Start RECORDS FOR THIS TASK
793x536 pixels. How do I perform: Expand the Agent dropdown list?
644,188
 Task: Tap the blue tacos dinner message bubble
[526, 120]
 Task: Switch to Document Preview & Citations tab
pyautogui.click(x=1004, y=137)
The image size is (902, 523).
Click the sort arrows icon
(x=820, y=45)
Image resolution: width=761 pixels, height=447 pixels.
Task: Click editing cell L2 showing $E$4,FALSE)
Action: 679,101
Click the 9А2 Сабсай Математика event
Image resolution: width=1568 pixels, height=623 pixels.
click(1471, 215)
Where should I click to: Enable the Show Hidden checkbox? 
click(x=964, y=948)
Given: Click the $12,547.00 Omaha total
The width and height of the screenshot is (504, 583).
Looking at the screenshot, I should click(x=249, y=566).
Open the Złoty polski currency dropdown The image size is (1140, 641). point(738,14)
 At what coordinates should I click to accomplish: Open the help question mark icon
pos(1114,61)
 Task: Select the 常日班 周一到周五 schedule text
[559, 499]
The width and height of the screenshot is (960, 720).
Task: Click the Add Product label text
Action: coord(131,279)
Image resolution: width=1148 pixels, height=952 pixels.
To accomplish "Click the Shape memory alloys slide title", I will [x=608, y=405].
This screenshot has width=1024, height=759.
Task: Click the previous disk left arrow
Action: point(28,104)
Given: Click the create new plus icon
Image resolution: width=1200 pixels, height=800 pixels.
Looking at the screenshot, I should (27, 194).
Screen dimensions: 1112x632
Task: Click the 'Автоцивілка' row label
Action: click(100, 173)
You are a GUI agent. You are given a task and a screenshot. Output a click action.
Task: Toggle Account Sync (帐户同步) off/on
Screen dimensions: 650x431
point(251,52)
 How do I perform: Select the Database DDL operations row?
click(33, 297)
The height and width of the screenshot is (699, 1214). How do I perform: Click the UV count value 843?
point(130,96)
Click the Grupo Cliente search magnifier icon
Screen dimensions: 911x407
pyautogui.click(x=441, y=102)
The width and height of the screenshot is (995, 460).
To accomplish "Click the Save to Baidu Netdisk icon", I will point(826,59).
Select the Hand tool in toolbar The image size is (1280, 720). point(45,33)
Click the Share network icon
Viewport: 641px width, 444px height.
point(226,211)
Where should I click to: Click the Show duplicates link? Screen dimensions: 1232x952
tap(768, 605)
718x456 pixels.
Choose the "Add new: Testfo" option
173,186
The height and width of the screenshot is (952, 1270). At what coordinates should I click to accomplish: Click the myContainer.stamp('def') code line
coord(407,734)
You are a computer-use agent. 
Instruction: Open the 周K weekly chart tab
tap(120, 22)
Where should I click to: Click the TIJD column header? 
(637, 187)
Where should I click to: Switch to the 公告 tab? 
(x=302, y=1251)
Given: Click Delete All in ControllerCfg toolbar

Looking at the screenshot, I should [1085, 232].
End RECORDS FOR THIS TASK
:: DIRECTIONS FOR THIS TASK ::
Copy all of the material above exactly as it stands, line for line.

:: WRITTEN REPLY ::
793x536 pixels. How do I perform: Expand the Agent dropdown list?
644,188
 Task: Tap the blue tacos dinner message bubble
[526, 120]
 Task: Switch to Document Preview & Citations tab
pyautogui.click(x=1004, y=137)
The image size is (902, 523).
Click the sort arrows icon
(x=820, y=45)
Image resolution: width=761 pixels, height=447 pixels.
Task: Click editing cell L2 showing $E$4,FALSE)
Action: 679,101
Click the 9А2 Сабсай Математика event
Image resolution: width=1568 pixels, height=623 pixels.
click(1471, 215)
Where should I click to: Enable the Show Hidden checkbox? 
click(x=964, y=948)
Given: Click the $12,547.00 Omaha total
The width and height of the screenshot is (504, 583).
Looking at the screenshot, I should click(x=249, y=566).
Open the Złoty polski currency dropdown The image size is (1140, 641). point(738,14)
 At what coordinates should I click to accomplish: Open the help question mark icon
pos(1114,61)
 Task: Select the 常日班 周一到周五 schedule text
[559, 499]
The width and height of the screenshot is (960, 720).
Task: Click the Add Product label text
Action: coord(131,279)
Image resolution: width=1148 pixels, height=952 pixels.
To accomplish "Click the Shape memory alloys slide title", I will [x=608, y=405].
This screenshot has width=1024, height=759.
Task: Click the previous disk left arrow
Action: point(28,104)
Given: Click the create new plus icon
Image resolution: width=1200 pixels, height=800 pixels.
Looking at the screenshot, I should (27, 194).
Screen dimensions: 1112x632
Task: Click the 'Автоцивілка' row label
Action: click(100, 173)
You are a GUI agent. You are given a task and a screenshot. Output a click action.
Task: Toggle Account Sync (帐户同步) off/on
Screen dimensions: 650x431
point(251,52)
 How do I perform: Select the Database DDL operations row?
click(33, 297)
The height and width of the screenshot is (699, 1214). How do I perform: Click the UV count value 843?
point(130,96)
Click the Grupo Cliente search magnifier icon
Screen dimensions: 911x407
pyautogui.click(x=441, y=102)
The width and height of the screenshot is (995, 460).
To accomplish "Click the Save to Baidu Netdisk icon", I will point(826,59).
Select the Hand tool in toolbar The image size is (1280, 720). point(45,33)
Click the Share network icon
Viewport: 641px width, 444px height.
point(226,211)
Where should I click to: Click the Show duplicates link? Screen dimensions: 1232x952
tap(768, 605)
718x456 pixels.
Choose the "Add new: Testfo" option
173,186
The height and width of the screenshot is (952, 1270). At what coordinates should I click to accomplish: Click the myContainer.stamp('def') code line
coord(407,734)
You are a computer-use agent. 
Instruction: Open the 周K weekly chart tab
tap(120, 22)
Where should I click to: Click the TIJD column header? 
(637, 187)
Where should I click to: Switch to the 公告 tab? 
(x=302, y=1251)
Given: Click Delete All in ControllerCfg toolbar

Looking at the screenshot, I should [1085, 232].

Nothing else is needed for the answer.